#### Article
------------------------------------------------------------------------
By Andrew Dittman Posted 9/2/2020 in BUSINESS

History has long shown that industries and businesses that stagnate and fail to evolve with the times fade into obscurity. Old businesses disappear and are replaced by something “new,” “better,” or at least “different.” 2020 has shaken business norms all over the world and a new normal has emerged: Remote work.

The biggest change is the shift to remote work.  Remote working is here to stay – that is the reality. However, working from home has been a part of the corporate and business landscape for longer than you might have thought. 

From IT professionals to insurance agents, countless roles have been staffed by remote workers for years. The true change and evolution in business practices is the emergent trend that working from home (WFH) is largely replacing colocation and commuting. The change comes with both good and bad effects across the business landscape.

The Corporate Benefits of Remote Work

Cost-Effective Solutions:

This is the most obvious consideration for corporations but an increased emphasis on remote work reduces supply overhead costs – from reducing (if not eliminating) office space rents, reducing workers compensation, reducing supply usage -e.g., toner, paper, food, electricity, and for the workers – reducing commute times, ensuring that people can reliably be logged in for their defined shifts.

For small to medium businesses (SMB), these monetary and fiducial savings can aid in the continued and sustained growth and success of the company.
------------------------------------------------------------------------
#### Data to process
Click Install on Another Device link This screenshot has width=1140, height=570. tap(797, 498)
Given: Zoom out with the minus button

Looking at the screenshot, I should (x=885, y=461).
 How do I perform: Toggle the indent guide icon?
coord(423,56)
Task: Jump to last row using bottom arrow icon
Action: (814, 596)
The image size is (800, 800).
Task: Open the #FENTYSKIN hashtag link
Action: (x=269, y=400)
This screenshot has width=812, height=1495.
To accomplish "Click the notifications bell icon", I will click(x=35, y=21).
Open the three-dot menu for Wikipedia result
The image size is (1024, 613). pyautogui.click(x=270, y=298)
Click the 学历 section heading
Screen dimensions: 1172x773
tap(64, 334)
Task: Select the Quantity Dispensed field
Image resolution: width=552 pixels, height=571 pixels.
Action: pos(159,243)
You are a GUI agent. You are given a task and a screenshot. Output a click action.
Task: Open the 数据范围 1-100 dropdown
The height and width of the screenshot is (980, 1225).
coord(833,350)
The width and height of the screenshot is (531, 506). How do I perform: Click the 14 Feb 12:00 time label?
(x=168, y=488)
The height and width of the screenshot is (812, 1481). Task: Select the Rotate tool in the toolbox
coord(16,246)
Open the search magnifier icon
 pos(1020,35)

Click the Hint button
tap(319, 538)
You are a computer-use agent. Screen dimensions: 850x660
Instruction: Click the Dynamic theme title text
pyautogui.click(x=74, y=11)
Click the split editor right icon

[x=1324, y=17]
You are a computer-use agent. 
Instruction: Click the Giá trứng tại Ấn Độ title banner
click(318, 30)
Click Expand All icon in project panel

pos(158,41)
------------------------------------------------------------------------
#### Problems
1. Set down the entries word for word, from the start of the entries up to and including the line containing "will click(x=35, y=21).".
2. Carry the article on the shift to remote work further from the point at which it ends.
The article on remote work has no connection to the entries.

#### Answers in order
1.
Click Install on Another Device link This screenshot has width=1140, height=570. tap(797, 498)
Given: Zoom out with the minus button

Looking at the screenshot, I should (x=885, y=461).
 How do I perform: Toggle the indent guide icon?
coord(423,56)
Task: Jump to last row using bottom arrow icon
Action: (814, 596)
The image size is (800, 800).
Task: Open the #FENTYSKIN hashtag link
Action: (x=269, y=400)
This screenshot has width=812, height=1495.
To accomplish "Click the notifications bell icon", I will click(x=35, y=21).

2.
For larger enterprises, tens of millions of dollars can be saved simply by lowering electricity usage or renting fewer floors in an office park.

Increased Worker Productivity:

While there are diminishing returns when managed improperly remote workers have been shown to be around 10% – 15% more productive. These performance gains are attributed to the remote workers taking fewer breaks, working in a quieter and more convenient environment, and having fewer sick days taken.

While colocation is necessary for greater social bonding, video conferencing tools like Skype, Bluejeans, and now Zoom has made it easier than ever to stay connected with your peers.

This increase in productivity is also undoubtedly tied to not having a brutal commute, allowing remote workers more time to create a healthy work/life balance.

Global Talent Pool:

An unfortunate reality is that tech companies across the country, and the world, suffer from a talent shortage. Good talent can be difficult to find, and even more difficult to procure the requisite visas for if they happen to be a foreign national.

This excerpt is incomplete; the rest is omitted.